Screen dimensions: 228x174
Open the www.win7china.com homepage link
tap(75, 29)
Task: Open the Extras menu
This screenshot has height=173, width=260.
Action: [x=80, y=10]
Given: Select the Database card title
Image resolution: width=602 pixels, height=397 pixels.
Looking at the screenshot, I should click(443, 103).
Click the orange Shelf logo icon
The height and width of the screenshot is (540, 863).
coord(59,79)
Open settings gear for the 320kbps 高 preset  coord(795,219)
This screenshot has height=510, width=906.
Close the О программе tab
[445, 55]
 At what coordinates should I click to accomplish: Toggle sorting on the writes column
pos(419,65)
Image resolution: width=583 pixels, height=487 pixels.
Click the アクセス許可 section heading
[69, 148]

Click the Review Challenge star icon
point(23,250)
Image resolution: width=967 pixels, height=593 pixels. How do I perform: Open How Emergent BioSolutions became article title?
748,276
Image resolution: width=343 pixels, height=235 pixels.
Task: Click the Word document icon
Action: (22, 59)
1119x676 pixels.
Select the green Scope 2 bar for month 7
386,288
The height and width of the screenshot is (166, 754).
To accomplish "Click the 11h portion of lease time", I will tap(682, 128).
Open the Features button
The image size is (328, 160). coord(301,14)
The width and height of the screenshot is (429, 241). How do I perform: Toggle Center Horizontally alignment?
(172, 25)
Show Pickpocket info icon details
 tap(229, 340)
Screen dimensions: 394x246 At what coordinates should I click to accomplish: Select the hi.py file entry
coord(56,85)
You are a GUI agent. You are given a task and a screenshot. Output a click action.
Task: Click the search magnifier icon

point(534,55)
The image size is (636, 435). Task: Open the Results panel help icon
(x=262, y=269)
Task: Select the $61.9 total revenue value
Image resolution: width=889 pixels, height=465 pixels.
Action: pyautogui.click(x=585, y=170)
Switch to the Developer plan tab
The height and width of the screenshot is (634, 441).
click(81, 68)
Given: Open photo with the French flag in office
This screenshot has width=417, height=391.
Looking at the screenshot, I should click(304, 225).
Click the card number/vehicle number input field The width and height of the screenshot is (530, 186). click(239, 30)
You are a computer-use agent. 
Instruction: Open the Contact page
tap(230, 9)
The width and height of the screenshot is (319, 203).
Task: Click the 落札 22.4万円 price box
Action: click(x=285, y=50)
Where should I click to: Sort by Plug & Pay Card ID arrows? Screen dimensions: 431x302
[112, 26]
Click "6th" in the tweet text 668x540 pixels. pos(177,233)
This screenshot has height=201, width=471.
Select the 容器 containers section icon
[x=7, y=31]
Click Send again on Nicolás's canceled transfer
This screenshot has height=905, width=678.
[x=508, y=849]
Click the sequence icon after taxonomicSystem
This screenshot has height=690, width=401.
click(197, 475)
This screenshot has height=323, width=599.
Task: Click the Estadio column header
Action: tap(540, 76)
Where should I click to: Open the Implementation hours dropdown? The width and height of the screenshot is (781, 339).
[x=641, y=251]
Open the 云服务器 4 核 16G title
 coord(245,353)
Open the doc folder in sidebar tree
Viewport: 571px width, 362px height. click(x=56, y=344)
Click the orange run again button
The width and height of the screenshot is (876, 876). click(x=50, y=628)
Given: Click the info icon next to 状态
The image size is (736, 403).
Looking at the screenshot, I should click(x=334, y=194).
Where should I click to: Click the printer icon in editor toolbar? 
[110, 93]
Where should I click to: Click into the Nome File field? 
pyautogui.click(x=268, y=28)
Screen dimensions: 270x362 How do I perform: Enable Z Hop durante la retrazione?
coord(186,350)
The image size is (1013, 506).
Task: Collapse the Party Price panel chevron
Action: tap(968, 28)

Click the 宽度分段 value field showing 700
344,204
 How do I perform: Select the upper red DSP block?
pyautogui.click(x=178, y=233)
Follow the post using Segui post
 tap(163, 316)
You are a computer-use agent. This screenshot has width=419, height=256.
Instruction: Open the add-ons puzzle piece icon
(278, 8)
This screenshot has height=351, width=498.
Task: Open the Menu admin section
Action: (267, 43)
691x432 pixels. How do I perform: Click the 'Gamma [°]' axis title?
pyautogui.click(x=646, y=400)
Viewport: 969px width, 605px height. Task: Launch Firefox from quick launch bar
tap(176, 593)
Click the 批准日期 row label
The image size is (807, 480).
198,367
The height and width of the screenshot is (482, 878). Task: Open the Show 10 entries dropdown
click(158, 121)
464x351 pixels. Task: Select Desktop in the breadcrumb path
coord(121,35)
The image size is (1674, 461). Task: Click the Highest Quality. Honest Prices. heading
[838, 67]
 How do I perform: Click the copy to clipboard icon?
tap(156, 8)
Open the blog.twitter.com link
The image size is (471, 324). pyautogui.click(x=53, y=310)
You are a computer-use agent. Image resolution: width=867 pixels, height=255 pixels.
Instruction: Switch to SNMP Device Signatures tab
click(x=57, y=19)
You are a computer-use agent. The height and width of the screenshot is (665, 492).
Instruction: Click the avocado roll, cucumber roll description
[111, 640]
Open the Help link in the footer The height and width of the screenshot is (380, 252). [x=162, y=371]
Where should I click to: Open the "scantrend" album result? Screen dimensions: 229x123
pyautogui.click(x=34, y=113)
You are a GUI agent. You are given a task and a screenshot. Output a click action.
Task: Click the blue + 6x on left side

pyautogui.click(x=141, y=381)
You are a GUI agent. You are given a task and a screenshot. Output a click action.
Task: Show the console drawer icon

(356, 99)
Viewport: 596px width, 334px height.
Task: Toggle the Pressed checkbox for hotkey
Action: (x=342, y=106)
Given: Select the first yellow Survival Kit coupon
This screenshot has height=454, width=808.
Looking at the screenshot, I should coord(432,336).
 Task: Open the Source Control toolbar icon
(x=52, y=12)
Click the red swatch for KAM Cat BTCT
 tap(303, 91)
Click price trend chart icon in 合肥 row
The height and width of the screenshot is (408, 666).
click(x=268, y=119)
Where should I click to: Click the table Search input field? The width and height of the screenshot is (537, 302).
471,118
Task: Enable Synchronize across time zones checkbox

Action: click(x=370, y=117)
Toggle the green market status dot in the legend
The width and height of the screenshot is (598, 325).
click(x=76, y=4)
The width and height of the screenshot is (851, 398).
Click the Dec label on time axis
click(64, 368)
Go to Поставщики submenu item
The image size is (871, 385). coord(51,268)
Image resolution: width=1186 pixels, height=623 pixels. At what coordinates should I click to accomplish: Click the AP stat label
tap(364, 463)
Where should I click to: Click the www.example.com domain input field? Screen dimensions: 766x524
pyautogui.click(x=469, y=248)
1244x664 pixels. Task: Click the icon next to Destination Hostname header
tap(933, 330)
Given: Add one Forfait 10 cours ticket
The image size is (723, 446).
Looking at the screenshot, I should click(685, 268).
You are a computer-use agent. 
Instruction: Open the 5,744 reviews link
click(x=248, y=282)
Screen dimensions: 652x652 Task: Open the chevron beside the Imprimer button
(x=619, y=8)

Activity: Determine the number of lines above holding the string "computer". Reply with it and nothing more.

Response to the task: 5